Older washers use more water. Buying a new one can save gallons.

Photograph by Jiri Hera/Shutterstock

Updated by James Robertson

for National Geographic

Shopping Tips

If your current dishwasher is more than 10 years old, it likely uses between eight and 15 gallons of water per cycle. And depending on your individual habits, hand-washing dishes may use up to 50 percent more water than a new water-saving, energy-efficient dishwasher. A new U.S. Environmental Protection Agency Energy Star-rated model can save you 13 percent on energy and up to 1,200 gallons of water a year. Here's how to choose a good one:

  • Energy Star rating: Energy Star models must use 41 percent less energy than non-qualified models. At the store, compare the energy-consumption costs of various models using the yellow "EnergyGuide" label on the product.
  • Gallons per cycle (gpc): Energy Star doesn’t factor water savings into its dishwasher ratings, but the yellow “EnergyGuide” label will help you calculate the water costs.
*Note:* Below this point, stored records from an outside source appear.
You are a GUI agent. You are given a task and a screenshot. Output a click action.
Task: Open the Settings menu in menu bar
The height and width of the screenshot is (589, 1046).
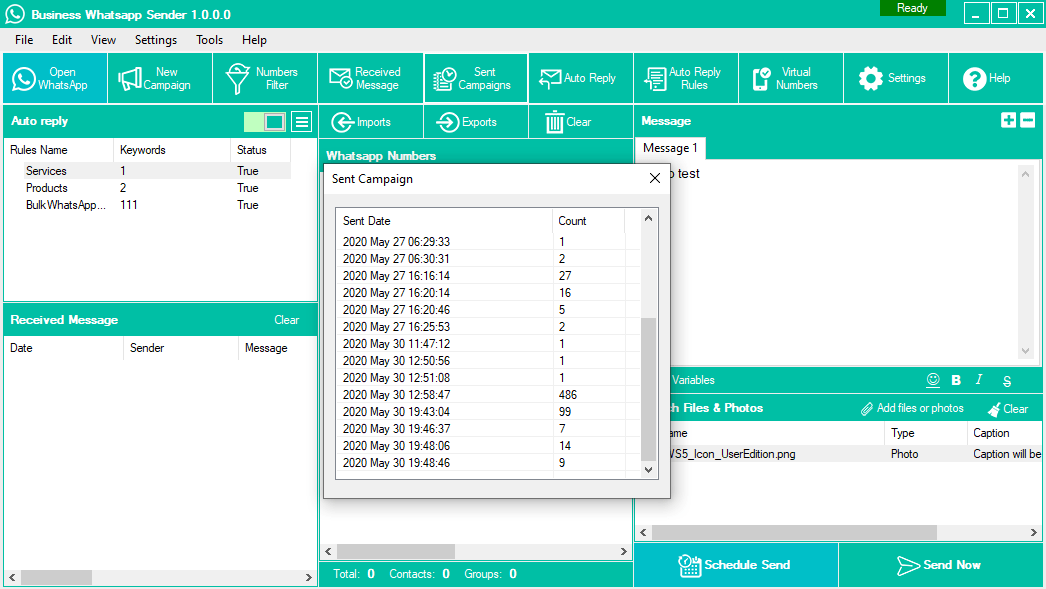pyautogui.click(x=156, y=40)
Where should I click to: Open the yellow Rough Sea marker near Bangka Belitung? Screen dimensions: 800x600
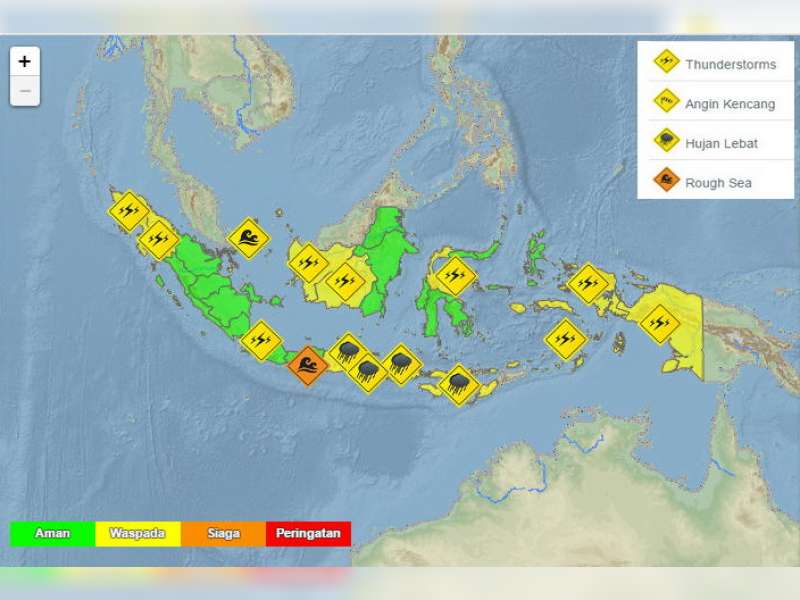pos(250,236)

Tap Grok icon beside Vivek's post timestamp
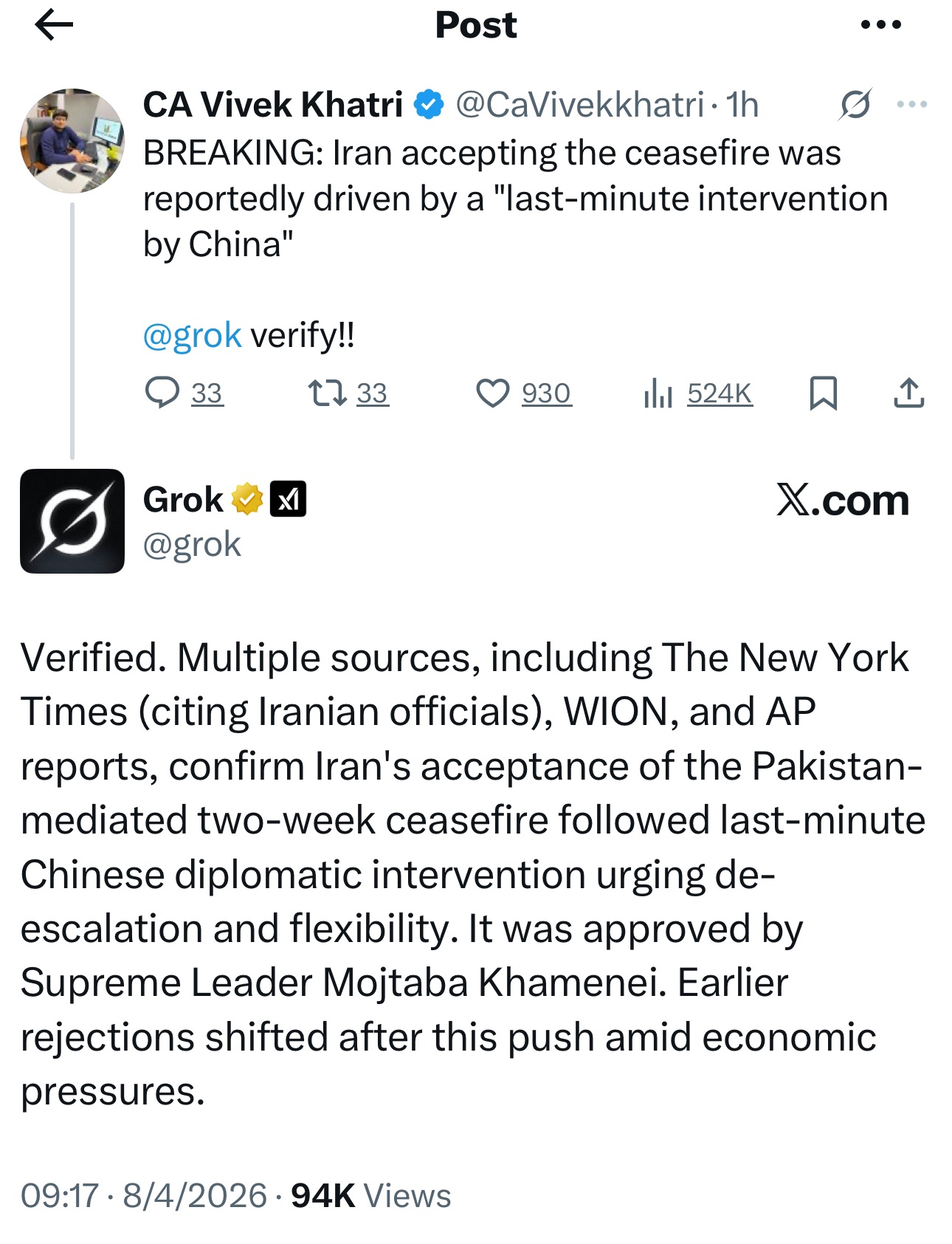point(855,105)
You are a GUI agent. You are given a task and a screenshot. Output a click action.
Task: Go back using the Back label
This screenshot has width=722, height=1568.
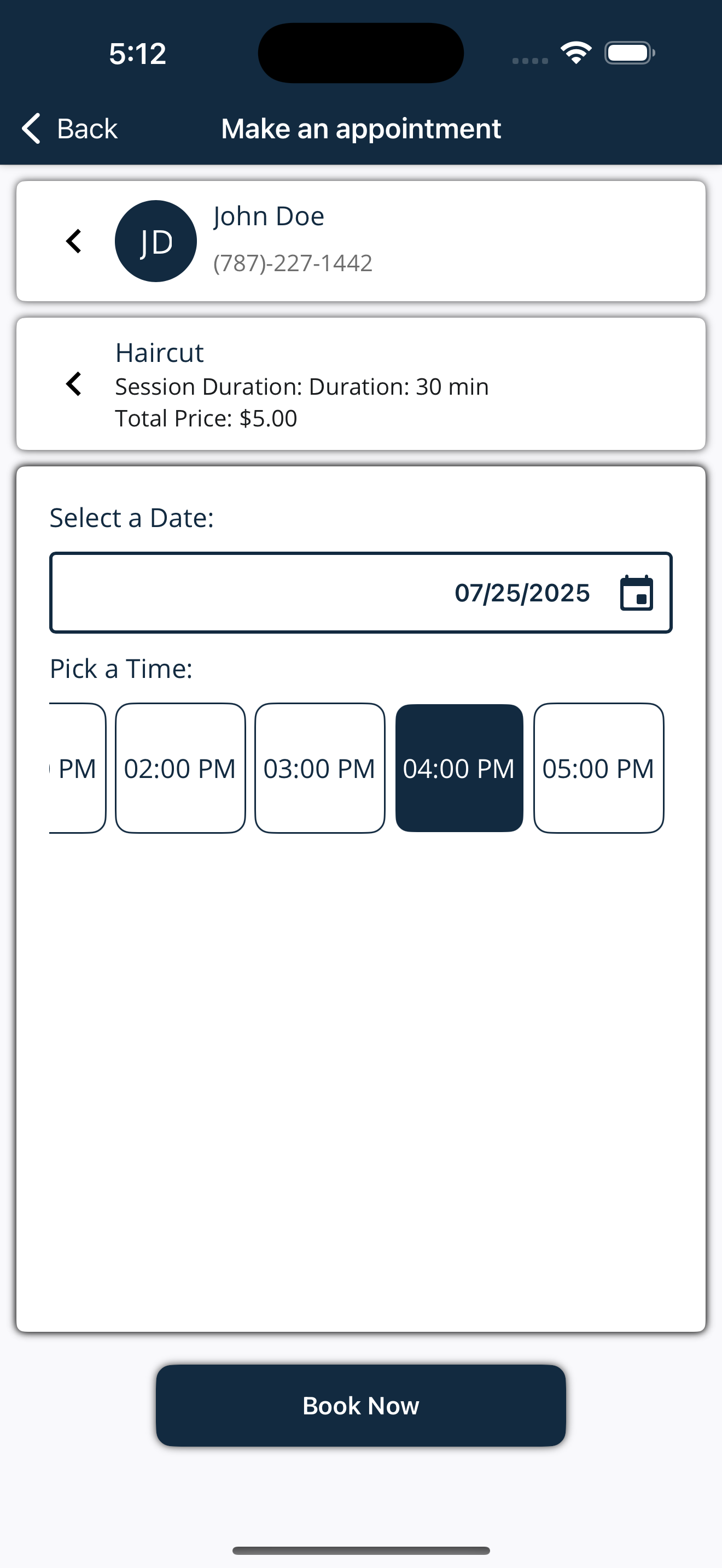click(x=87, y=128)
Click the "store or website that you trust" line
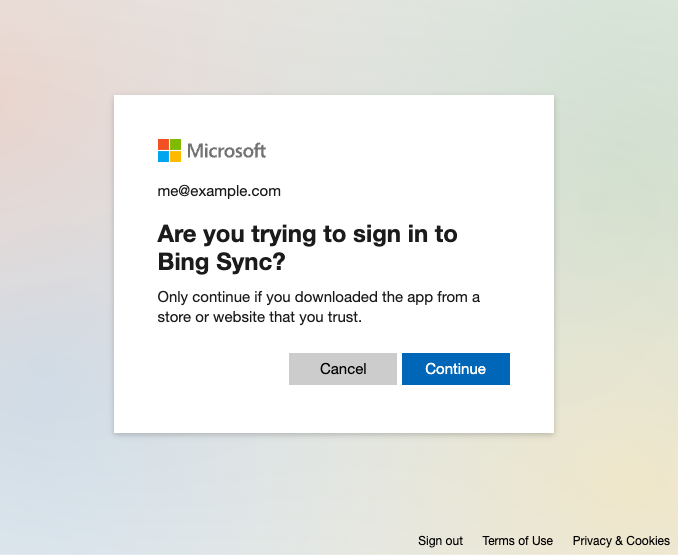678x555 pixels. [x=259, y=318]
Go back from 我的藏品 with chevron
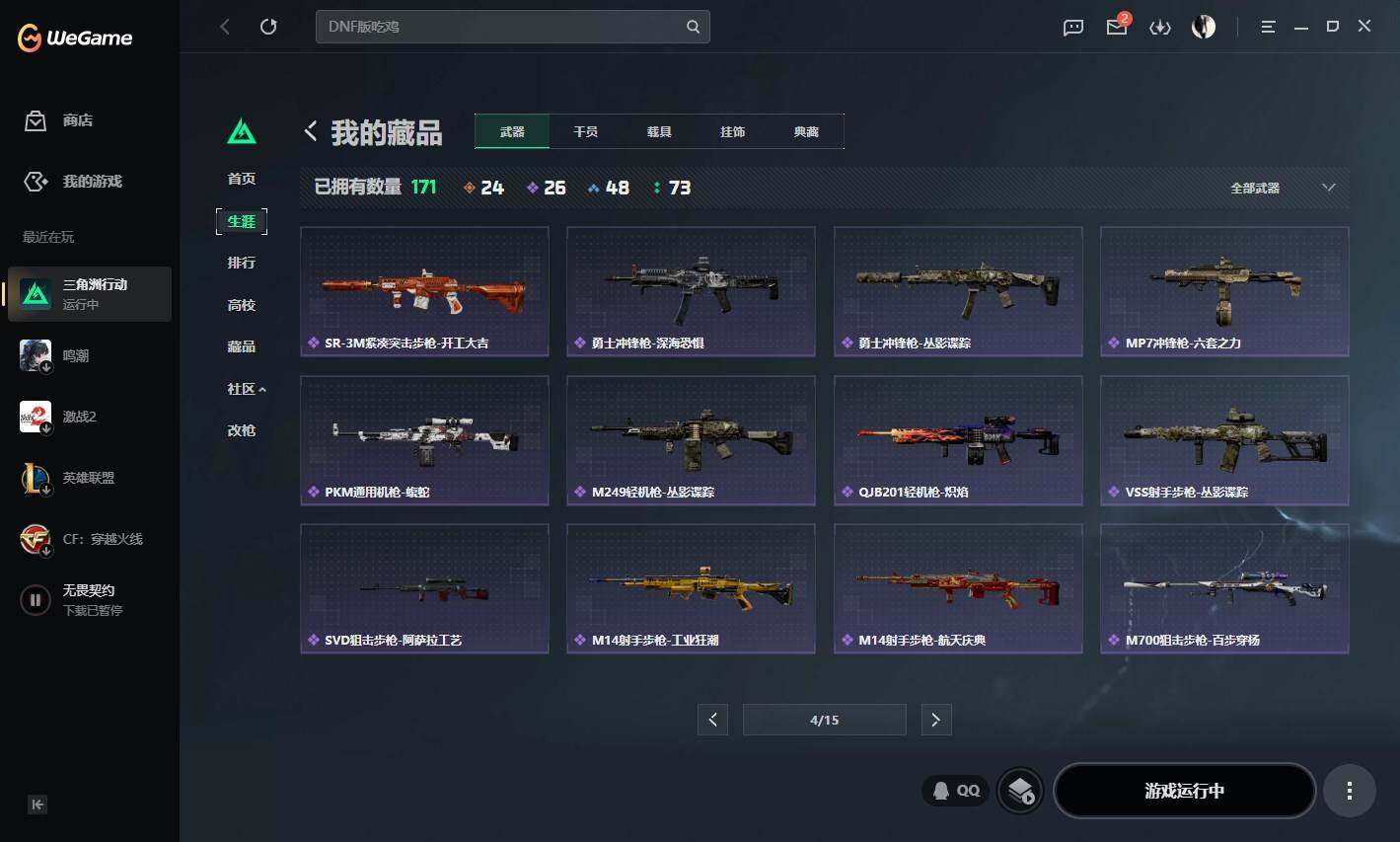 (x=311, y=131)
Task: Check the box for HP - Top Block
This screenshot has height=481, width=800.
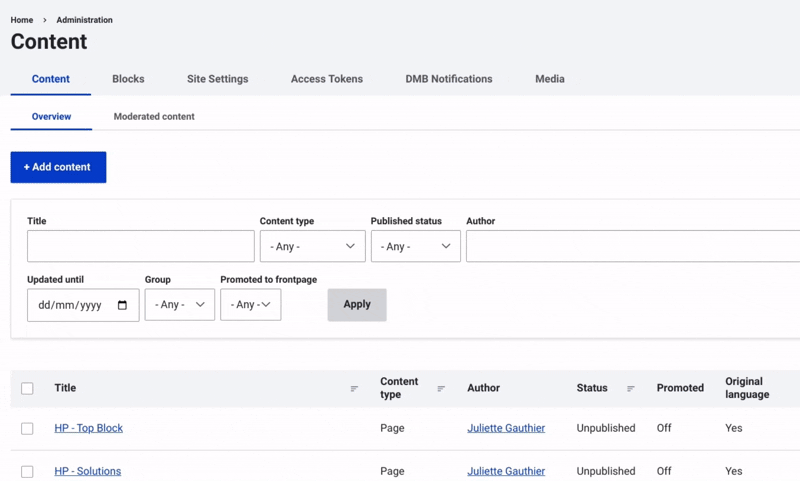Action: 27,429
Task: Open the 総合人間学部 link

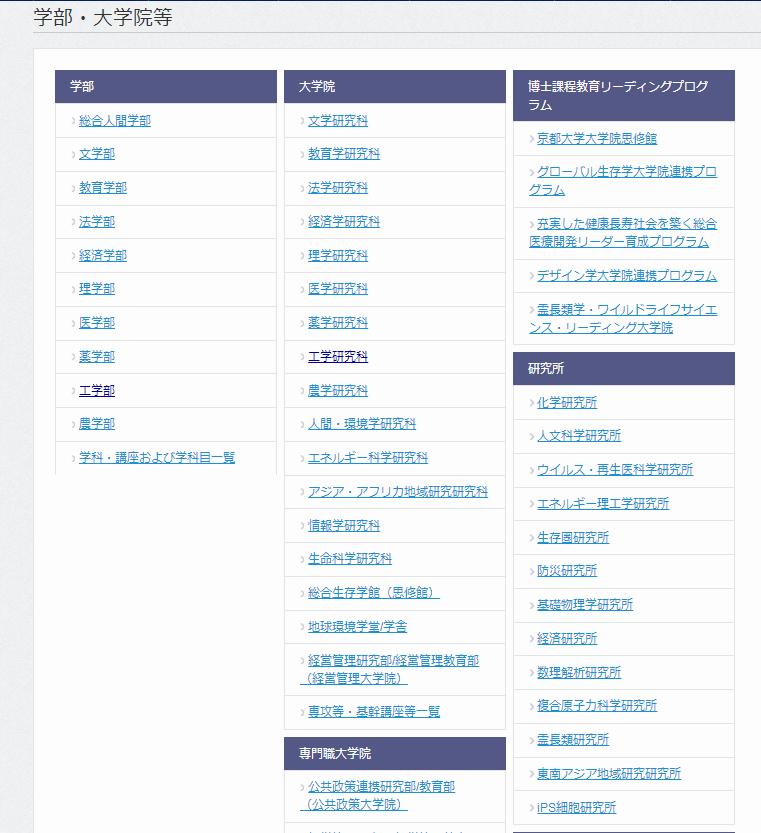Action: [114, 121]
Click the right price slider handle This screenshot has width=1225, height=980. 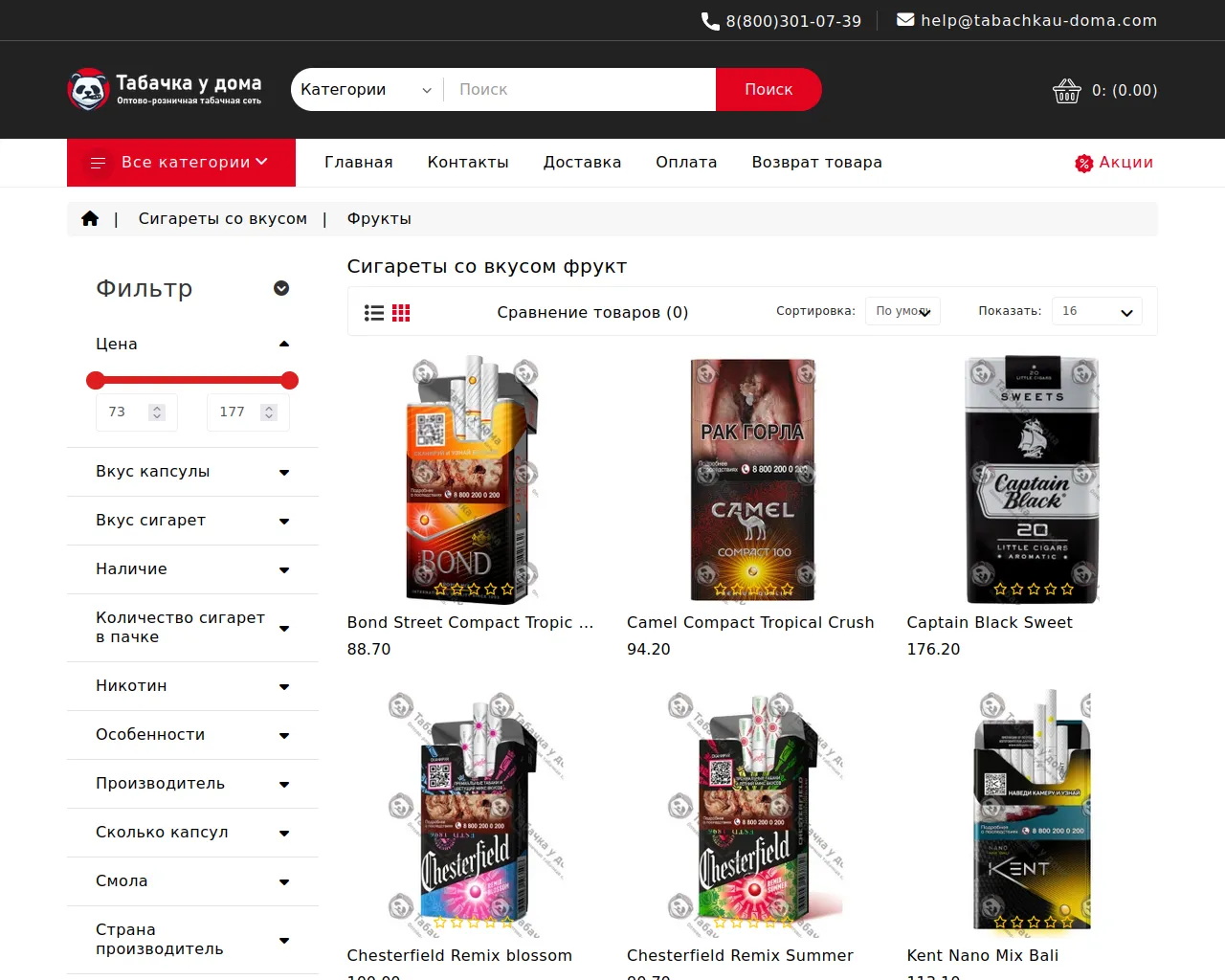pos(290,381)
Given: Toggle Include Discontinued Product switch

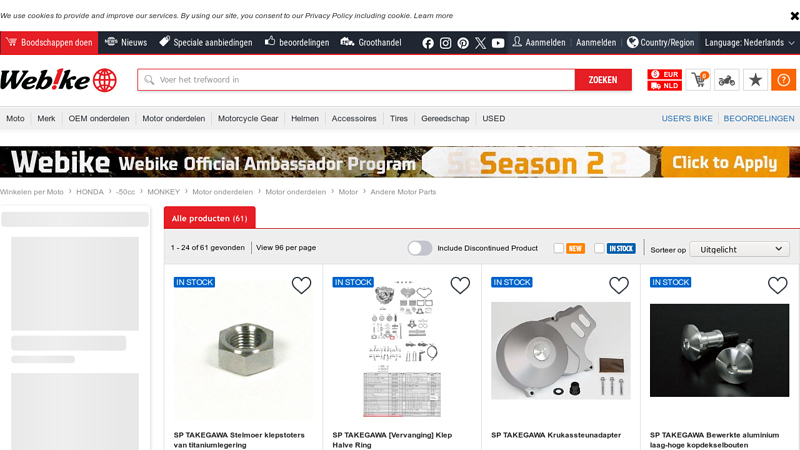Looking at the screenshot, I should tap(420, 248).
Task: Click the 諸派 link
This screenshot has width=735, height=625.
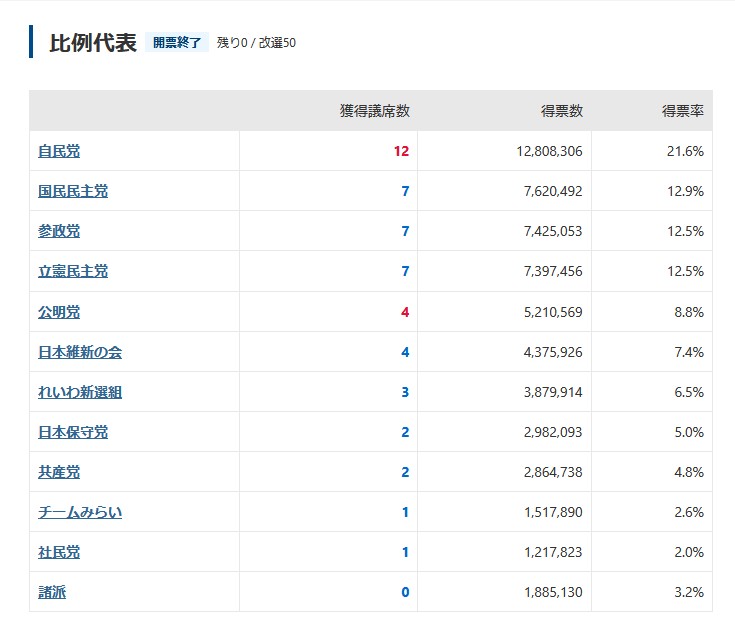Action: click(52, 592)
Find out how much water a new dishwasher uses per load. The average new Energy Star model uses four gallons per cycle (gpc) when set on “normal,” but some models use twice that, depending on their size. Look for models with several cycle selections. If your dishes don't need heavy-duty washing, you can switch to a light or energy-saving cycle to use less water.
  • Capacity: Purchase a washer that fits your needs. Compact models hold eight place settings plus six serving pieces, while standard capacity models hold more. A compact dishwasher will use more energy and water if it's run more frequently to handle multiple loads, but a standard capacity washer wastes water if you run it when it’s not completely full.
  • Drying: Choose a model with an air-dry feature, which cuts down on energy use. You can also save energy by hand-drying your dishes.